» **EXTRAIT**:
Un rapport de l'OSCE de juin 2005 indique : « S'ils [les parents moldaves de Transnistrie] inscrivent leurs enfants dans l'une de ces écoles qui proposent un programme d'études moldave en écriture latine, ils risquent d'être menacés par le service de sécurité régional et de voir leur emploi supprimé ou en péril. Envoyer leurs enfants dans l'une des 33 écoles transnistriennes où ils enseignent dans leur langue maternelle en cyrillique n'est guère cependant une alternative attrayante, car les écoles suivent un programme dépassé et utilisent des manuels de la période soviétique »[10]. C'est la raison pour laquelle de nombreux Moldaves de Transnistrie envoient leurs enfants dans des écoles de langue russe.

Les autorités transnistriennes ne reconnaissent pas les diplômes délivrés par les écoles moldaves utilisant l'alphabet latin, ce qui empêche les diplômés de ces écoles d'étudier dans les établissements d'enseignement supérieur transnistriens[11].

» **CONSIGNE**:
Répondez, s'il vous plaît, à ces questions sur l'extrait consacré aux écoles moldaves de Transnistrie :
(a) De quand date le rapport de l'OSCE cité ?
(b) Dans combien d'écoles transnistriennes enseigne-t-on la langue maternelle en cyrillique ?
(c) Quels diplômes les autorités transnistriennes ne reconnaissent-elles pas ?
Les entrées ne sont pas utiles ici.

» **ENTRÉES ENREGISTRÉES**:
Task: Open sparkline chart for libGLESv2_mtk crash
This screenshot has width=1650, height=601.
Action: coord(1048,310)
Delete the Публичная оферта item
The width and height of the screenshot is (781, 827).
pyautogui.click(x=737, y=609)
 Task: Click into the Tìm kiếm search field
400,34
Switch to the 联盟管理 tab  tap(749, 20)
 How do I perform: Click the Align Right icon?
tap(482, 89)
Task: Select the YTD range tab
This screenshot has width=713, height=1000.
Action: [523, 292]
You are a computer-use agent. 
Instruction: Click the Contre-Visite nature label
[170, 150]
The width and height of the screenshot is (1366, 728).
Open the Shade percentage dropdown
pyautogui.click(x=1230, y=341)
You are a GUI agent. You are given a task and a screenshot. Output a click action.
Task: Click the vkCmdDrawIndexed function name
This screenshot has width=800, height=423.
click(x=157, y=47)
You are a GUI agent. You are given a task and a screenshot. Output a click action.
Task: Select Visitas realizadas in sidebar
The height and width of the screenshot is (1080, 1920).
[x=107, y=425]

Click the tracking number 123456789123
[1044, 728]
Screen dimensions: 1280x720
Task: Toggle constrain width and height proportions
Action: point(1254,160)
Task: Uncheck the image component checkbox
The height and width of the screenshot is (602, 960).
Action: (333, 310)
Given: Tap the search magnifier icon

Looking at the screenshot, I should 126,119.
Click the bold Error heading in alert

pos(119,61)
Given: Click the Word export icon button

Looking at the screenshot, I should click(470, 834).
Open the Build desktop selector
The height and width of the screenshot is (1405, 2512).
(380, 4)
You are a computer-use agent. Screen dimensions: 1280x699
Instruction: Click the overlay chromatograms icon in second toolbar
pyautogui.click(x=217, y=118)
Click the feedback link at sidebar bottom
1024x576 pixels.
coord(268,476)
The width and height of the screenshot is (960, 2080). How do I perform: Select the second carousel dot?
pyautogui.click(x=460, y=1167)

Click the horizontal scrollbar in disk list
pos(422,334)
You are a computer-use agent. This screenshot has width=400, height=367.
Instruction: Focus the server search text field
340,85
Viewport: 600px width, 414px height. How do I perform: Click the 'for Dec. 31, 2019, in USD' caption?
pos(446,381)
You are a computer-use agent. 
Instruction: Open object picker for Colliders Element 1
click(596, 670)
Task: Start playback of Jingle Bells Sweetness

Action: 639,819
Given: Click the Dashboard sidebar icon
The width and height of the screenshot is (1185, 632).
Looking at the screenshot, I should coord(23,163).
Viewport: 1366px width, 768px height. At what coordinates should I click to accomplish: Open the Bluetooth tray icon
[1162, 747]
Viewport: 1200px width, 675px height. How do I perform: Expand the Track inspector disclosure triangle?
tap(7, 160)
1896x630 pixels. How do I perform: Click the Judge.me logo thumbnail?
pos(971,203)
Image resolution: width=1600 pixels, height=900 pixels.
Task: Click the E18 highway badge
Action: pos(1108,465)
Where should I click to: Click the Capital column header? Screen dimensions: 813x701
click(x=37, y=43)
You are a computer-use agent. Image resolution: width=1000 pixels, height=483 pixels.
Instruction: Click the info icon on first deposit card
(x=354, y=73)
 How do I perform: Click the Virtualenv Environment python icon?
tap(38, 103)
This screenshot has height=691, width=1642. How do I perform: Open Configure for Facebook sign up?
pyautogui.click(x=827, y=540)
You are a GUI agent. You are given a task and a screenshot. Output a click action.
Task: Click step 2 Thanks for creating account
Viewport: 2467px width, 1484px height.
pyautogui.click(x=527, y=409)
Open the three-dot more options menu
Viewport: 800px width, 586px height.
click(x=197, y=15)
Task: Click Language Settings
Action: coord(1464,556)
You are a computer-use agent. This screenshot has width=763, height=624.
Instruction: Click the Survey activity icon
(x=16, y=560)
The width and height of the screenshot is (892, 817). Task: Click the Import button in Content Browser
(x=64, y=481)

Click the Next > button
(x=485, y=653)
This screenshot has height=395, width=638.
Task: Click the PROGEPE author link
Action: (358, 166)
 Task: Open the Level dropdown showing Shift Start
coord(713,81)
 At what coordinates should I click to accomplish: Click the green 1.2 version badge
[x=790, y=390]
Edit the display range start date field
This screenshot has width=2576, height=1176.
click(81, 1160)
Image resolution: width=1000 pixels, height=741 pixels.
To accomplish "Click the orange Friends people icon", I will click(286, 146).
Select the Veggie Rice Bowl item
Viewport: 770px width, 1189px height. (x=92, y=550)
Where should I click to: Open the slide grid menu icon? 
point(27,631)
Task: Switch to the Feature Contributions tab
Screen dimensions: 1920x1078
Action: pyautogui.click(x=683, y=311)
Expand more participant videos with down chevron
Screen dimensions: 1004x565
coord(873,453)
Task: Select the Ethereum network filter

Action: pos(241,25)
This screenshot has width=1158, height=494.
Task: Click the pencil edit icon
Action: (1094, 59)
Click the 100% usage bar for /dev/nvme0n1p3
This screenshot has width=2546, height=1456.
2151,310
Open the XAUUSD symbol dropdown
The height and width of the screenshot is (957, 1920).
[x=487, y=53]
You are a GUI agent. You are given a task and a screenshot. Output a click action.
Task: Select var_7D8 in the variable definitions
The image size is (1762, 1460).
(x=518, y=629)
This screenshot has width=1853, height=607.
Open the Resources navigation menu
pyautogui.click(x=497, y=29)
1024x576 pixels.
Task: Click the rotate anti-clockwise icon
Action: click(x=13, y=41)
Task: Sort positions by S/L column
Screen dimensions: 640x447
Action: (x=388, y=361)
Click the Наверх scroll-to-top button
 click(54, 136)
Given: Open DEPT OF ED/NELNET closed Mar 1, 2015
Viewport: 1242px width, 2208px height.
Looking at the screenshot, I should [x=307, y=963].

» **RÉPONSE COMPLÈTE**:
(a) De juin 2005.
(b) Dans 33 écoles.
(c) Les diplômes délivrés par les écoles moldaves utilisant l'alphabet latin.